The strong credentials of the article's primary author makes the argument even more compelling. Edward C. Green is the director of the AIDS Prevention Research Project at the Harvard Center for Population and Development Studies. (If you do not subscribe to First Things, the article is available online here ).

Why is the establishment ignoring the evidence? Green specifically points to a Georgetown University report critical of faith-based AIDS programs which perpetuates these myths while ignoring a mountain of evidence.

Notice the Darwinian and Rousseau-ian heritage of the flawed strategies. First, sexual behavior will not change despite education towards abstaining before marriage and towards faithfulness to a single partner. There is some irony here. Why is it assumed that education can impact how one engages in sexual activity (i.e. they can be convinced to use a condom), but not whether one engages in sexual activity in certain circumstances and with certain people. The answer lies in the Darwinian assumption that humans, like animals, live by instinct. This assumption, of course, was behind the most influential report on human sexuality ever done, the Kinsey Report.
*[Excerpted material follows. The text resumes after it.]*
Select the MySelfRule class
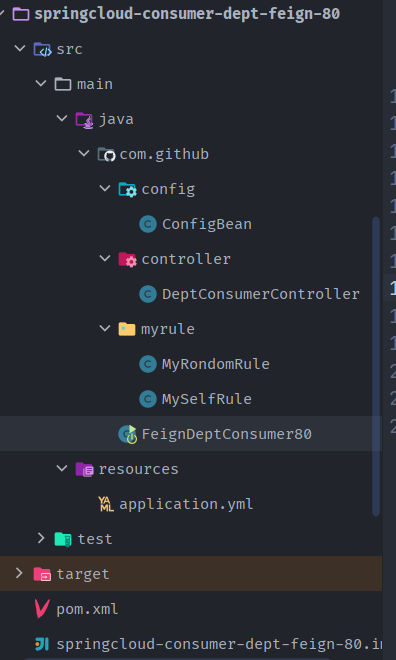 point(207,399)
Rousseau's influence? Problems are society's fault. Thus the myth "Poverty and discrimination are the problem." The evidence does not support this. Green points to the fact that those countries with the highest rate of HIV/AIDS are the wealthier ones, and those within the countries with the highest rates are the wealthier citizens.

Conclusion? Worldviews can clarify or distort. They can mobilize us to solutions, or keep them hidden while compelling us towards false hope. Embracing these myths of human sexuality has led to strategies in the AIDS relief community that are dominant, but ineffective. Meanwhile, nations like Uganda, Kenya, and Zimbabwe are seeing relief by embracing changes in sexual behaviors.